## PROBLEM DESCRIPTION:
Retype the records exactly, beginning with the line containing "Where should I click to: Open the Data" and ending with the line containing "Viewport: 690px width, 388px height. [8, 54]", both included.
------------------------------------------------------------------------
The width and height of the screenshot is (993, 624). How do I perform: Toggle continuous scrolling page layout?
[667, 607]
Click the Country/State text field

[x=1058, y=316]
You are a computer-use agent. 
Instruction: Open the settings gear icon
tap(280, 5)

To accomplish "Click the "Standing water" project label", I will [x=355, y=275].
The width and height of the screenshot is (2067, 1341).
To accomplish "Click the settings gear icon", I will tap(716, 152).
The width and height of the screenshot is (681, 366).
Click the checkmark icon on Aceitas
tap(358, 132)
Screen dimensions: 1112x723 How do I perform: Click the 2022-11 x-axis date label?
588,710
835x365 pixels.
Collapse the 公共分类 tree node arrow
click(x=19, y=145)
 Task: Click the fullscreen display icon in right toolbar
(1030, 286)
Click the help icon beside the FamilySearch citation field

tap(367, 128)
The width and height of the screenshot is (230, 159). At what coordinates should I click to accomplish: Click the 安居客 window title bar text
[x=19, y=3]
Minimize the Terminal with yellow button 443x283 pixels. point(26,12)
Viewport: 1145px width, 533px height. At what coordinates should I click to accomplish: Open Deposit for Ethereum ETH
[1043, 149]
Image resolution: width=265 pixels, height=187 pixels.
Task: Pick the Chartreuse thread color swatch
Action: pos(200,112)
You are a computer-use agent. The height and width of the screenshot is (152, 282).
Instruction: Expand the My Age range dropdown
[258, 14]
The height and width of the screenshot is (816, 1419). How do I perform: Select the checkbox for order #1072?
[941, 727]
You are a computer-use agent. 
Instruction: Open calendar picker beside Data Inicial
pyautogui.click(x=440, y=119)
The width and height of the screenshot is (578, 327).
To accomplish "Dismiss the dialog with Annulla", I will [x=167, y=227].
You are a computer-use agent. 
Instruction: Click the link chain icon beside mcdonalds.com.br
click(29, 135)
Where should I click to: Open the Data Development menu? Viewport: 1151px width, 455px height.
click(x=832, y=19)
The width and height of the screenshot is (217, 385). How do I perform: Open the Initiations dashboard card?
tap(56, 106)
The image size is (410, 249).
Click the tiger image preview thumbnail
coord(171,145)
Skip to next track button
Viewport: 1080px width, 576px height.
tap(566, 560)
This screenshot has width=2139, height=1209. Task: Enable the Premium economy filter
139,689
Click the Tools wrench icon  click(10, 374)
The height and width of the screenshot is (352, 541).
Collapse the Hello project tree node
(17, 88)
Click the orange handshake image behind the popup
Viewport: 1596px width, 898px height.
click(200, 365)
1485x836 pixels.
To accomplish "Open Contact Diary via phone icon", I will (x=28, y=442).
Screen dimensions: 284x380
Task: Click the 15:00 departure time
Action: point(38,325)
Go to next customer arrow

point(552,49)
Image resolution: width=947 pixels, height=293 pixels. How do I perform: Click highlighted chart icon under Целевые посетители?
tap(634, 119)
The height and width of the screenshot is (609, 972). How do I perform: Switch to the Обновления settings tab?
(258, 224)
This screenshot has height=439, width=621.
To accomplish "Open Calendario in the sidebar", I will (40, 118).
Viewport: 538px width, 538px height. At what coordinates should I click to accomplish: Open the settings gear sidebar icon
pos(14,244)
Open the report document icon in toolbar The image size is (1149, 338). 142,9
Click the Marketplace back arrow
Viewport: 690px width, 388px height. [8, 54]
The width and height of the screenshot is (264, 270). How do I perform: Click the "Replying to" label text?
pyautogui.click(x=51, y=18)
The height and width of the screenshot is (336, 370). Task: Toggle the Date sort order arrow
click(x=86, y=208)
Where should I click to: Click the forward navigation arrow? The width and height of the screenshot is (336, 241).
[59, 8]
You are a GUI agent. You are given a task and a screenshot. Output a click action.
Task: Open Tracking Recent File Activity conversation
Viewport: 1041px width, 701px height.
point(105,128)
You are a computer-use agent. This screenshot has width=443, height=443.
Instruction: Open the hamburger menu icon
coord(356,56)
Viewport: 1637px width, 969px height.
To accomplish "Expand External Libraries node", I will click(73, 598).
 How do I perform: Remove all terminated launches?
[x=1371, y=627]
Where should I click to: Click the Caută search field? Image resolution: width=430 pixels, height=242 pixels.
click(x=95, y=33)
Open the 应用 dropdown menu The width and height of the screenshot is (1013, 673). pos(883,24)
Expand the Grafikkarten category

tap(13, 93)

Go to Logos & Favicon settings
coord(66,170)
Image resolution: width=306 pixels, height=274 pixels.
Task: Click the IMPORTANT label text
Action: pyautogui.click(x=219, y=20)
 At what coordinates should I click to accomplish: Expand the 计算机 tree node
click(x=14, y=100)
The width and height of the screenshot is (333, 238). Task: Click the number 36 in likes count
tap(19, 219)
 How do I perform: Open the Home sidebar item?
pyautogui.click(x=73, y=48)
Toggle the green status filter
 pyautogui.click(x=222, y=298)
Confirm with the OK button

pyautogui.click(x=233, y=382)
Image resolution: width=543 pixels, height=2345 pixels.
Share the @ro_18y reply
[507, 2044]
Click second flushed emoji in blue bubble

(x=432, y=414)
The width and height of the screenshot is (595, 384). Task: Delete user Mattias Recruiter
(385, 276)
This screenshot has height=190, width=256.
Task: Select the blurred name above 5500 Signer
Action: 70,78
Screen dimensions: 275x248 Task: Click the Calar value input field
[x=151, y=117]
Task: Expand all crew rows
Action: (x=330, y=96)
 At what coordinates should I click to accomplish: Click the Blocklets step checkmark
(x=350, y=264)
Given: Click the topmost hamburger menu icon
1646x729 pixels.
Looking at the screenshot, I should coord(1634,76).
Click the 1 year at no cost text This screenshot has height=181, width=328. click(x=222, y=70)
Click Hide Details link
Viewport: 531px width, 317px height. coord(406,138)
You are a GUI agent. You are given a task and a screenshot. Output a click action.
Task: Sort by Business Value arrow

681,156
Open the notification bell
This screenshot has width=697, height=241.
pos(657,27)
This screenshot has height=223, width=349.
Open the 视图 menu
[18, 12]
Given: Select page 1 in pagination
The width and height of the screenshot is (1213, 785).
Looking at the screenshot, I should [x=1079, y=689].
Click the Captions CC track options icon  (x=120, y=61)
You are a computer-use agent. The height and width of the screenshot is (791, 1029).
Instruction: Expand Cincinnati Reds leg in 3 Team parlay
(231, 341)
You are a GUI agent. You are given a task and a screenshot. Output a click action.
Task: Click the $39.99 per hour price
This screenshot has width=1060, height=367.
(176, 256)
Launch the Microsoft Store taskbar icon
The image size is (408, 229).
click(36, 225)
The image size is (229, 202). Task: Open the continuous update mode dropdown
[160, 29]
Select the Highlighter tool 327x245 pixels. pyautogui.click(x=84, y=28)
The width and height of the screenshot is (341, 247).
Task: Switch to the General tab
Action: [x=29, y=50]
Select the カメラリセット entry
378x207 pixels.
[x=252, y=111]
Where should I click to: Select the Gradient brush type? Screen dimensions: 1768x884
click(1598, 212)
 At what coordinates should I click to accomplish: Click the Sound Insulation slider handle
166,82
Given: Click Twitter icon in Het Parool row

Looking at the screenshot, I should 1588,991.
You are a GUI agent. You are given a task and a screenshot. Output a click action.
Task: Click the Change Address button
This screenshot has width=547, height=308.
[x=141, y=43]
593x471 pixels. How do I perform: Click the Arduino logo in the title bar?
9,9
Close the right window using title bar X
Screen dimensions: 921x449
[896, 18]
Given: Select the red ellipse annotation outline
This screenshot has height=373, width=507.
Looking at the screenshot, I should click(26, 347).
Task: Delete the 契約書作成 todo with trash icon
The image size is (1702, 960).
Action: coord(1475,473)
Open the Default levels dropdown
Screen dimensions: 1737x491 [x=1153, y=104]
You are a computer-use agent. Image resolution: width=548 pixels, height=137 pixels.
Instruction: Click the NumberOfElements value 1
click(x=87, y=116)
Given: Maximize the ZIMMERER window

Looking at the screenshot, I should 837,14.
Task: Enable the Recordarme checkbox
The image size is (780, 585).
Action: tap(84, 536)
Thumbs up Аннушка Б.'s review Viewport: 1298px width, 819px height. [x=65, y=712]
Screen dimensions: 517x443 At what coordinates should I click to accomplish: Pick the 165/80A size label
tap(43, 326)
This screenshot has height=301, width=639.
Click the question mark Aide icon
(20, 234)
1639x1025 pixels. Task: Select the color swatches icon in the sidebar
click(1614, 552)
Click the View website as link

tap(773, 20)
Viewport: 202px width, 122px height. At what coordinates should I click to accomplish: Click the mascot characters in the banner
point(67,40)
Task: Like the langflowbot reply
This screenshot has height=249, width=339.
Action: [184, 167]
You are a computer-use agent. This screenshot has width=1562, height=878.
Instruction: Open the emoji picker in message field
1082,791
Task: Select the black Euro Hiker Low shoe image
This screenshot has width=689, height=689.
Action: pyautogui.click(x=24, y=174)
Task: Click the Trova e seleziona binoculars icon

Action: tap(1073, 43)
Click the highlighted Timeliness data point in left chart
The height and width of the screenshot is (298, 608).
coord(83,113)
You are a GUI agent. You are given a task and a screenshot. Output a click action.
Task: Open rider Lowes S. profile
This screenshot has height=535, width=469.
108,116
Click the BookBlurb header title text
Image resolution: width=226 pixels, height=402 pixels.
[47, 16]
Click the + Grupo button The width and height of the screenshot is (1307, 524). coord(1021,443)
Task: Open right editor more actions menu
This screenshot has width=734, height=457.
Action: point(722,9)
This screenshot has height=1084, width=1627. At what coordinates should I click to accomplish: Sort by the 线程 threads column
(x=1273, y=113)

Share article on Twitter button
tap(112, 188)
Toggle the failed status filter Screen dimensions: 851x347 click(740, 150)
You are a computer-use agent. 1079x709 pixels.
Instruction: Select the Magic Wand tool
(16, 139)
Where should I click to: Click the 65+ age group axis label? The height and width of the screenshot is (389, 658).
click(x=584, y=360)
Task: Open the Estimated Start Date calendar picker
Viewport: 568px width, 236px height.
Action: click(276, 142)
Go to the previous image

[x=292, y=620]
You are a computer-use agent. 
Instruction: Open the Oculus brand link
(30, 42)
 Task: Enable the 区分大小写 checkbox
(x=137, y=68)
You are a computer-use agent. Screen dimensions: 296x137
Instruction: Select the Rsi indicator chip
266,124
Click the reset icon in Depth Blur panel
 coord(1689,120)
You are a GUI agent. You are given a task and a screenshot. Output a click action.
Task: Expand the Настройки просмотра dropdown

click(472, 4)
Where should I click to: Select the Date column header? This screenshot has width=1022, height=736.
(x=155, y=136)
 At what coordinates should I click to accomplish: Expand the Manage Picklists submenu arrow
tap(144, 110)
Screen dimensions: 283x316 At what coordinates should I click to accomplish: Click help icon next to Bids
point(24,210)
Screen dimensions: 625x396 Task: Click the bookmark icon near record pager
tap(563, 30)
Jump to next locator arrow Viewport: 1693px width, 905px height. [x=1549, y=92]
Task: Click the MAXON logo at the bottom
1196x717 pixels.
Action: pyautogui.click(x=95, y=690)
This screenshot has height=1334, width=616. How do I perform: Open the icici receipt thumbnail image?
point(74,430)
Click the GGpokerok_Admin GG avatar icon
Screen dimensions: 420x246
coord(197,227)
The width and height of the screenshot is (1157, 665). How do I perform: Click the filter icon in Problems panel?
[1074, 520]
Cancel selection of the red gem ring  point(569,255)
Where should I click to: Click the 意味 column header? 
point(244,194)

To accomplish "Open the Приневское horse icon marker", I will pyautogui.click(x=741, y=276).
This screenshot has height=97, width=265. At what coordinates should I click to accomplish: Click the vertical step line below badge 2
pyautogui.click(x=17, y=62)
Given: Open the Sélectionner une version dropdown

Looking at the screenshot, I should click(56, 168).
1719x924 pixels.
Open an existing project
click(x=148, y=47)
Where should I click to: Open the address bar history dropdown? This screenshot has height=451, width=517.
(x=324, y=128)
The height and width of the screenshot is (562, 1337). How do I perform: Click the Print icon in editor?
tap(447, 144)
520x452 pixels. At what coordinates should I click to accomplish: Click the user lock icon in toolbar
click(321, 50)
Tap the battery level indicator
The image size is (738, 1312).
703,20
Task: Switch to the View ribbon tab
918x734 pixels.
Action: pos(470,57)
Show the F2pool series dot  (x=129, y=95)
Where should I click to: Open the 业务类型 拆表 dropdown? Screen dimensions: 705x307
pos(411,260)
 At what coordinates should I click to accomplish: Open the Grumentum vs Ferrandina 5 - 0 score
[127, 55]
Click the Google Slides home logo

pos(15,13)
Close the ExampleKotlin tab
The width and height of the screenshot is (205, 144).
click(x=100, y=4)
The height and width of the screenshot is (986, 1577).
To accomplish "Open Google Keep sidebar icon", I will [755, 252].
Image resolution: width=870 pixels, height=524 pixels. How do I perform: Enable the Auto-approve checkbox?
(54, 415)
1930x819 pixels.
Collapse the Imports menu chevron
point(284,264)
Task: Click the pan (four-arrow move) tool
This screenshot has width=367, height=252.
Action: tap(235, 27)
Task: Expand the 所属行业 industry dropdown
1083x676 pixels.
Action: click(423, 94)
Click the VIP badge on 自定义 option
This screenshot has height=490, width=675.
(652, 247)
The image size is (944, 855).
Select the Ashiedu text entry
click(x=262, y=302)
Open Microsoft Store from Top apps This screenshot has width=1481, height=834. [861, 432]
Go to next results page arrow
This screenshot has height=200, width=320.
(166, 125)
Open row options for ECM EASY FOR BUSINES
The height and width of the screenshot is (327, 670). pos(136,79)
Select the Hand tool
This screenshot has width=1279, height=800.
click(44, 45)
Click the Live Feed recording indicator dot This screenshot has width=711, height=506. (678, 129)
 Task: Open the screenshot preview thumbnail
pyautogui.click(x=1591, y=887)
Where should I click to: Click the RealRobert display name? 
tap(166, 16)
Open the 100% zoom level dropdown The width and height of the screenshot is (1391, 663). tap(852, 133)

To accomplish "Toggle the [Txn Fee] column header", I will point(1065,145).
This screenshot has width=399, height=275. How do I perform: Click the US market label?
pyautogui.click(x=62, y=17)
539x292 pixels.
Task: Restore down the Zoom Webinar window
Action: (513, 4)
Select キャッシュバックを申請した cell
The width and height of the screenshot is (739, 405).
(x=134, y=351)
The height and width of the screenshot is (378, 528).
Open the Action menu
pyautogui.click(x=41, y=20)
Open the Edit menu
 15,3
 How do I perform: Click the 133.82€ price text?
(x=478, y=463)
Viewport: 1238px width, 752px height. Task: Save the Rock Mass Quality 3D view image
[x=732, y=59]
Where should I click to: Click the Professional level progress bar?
------------------------------------------------------------------------
## FINAL ANSWER:
Where should I click to: Open the Data Development menu? Viewport: 1151px width, 455px height.
click(x=832, y=19)
The width and height of the screenshot is (217, 385). How do I perform: Open the Initiations dashboard card?
tap(56, 106)
The image size is (410, 249).
Click the tiger image preview thumbnail
coord(171,145)
Skip to next track button
Viewport: 1080px width, 576px height.
tap(566, 560)
This screenshot has width=2139, height=1209. Task: Enable the Premium economy filter
139,689
Click the Tools wrench icon  click(10, 374)
The height and width of the screenshot is (352, 541).
Collapse the Hello project tree node
(17, 88)
Click the orange handshake image behind the popup
Viewport: 1596px width, 898px height.
click(200, 365)
1485x836 pixels.
To accomplish "Open Contact Diary via phone icon", I will (x=28, y=442).
Screen dimensions: 284x380
Task: Click the 15:00 departure time
Action: point(38,325)
Go to next customer arrow

point(552,49)
Image resolution: width=947 pixels, height=293 pixels. How do I perform: Click highlighted chart icon under Целевые посетители?
tap(634, 119)
The height and width of the screenshot is (609, 972). How do I perform: Switch to the Обновления settings tab?
(258, 224)
This screenshot has height=439, width=621.
To accomplish "Open Calendario in the sidebar", I will (40, 118).
Viewport: 538px width, 538px height. At what coordinates should I click to accomplish: Open the settings gear sidebar icon
pos(14,244)
Open the report document icon in toolbar The image size is (1149, 338). 142,9
Click the Marketplace back arrow
Viewport: 690px width, 388px height. [8, 54]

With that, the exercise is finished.